## Task directions
Copy the following records word for word, keeping every line as it appears.

## Input data
** begin **
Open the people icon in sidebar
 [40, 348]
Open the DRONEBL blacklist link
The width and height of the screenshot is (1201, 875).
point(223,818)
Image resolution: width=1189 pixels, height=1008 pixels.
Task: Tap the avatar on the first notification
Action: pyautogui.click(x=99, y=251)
** end **
## Final result
Open the people icon in sidebar
 [40, 348]
Open the DRONEBL blacklist link
The width and height of the screenshot is (1201, 875).
point(223,818)
Image resolution: width=1189 pixels, height=1008 pixels.
Task: Tap the avatar on the first notification
Action: pyautogui.click(x=99, y=251)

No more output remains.